What is required: Would you return the records below character for character, without any images?
[Material for this exercise Boundary: Start]
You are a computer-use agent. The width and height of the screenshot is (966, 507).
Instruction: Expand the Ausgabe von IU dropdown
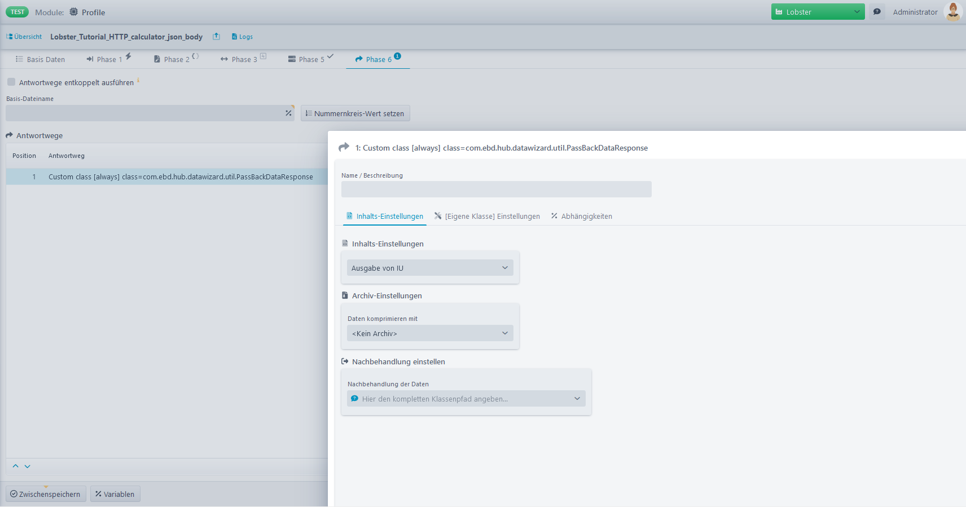point(430,268)
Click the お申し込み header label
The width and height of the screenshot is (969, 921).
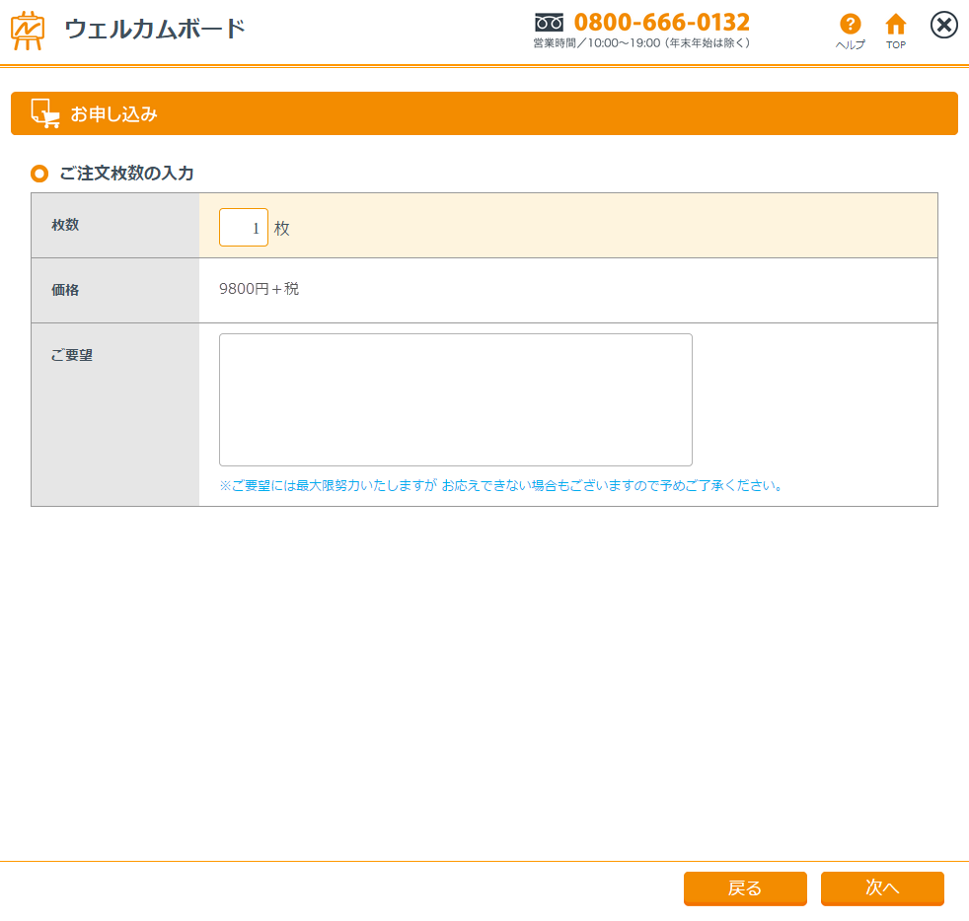113,114
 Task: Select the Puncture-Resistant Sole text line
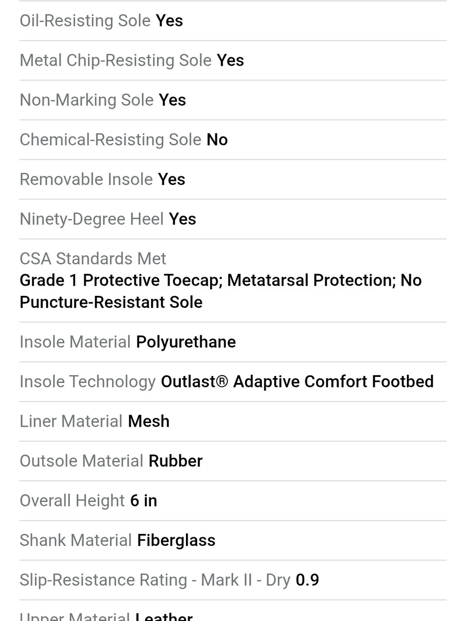pyautogui.click(x=111, y=302)

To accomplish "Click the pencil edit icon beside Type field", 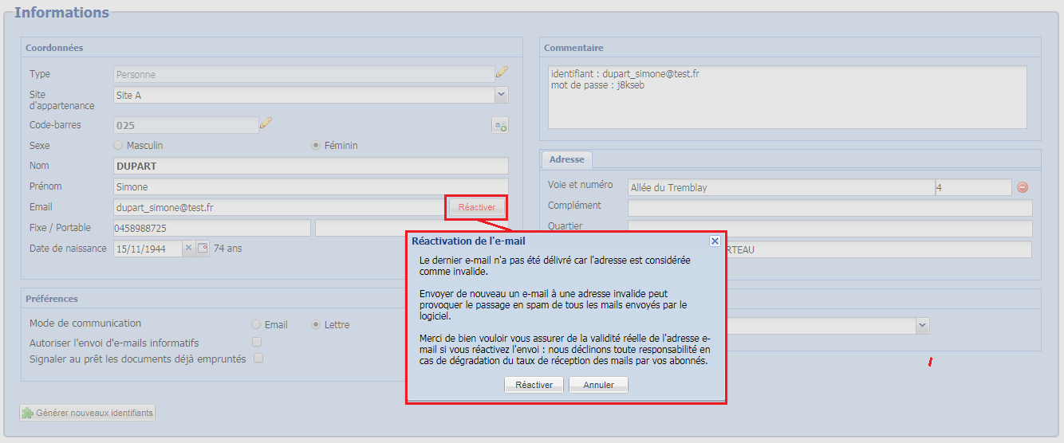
[Material for this exercise Boundary: End]
Answer to this exercise:
You are a computer-use agent. The width and height of the screenshot is (966, 507).
Instruction: Expand the Ausgabe von IU dropdown
point(430,268)
Click the お申し込み header label
The width and height of the screenshot is (969, 921).
113,114
 Task: Select the Puncture-Resistant Sole text line
pyautogui.click(x=111, y=302)

To accomplish "Click the pencil edit icon beside Type field", 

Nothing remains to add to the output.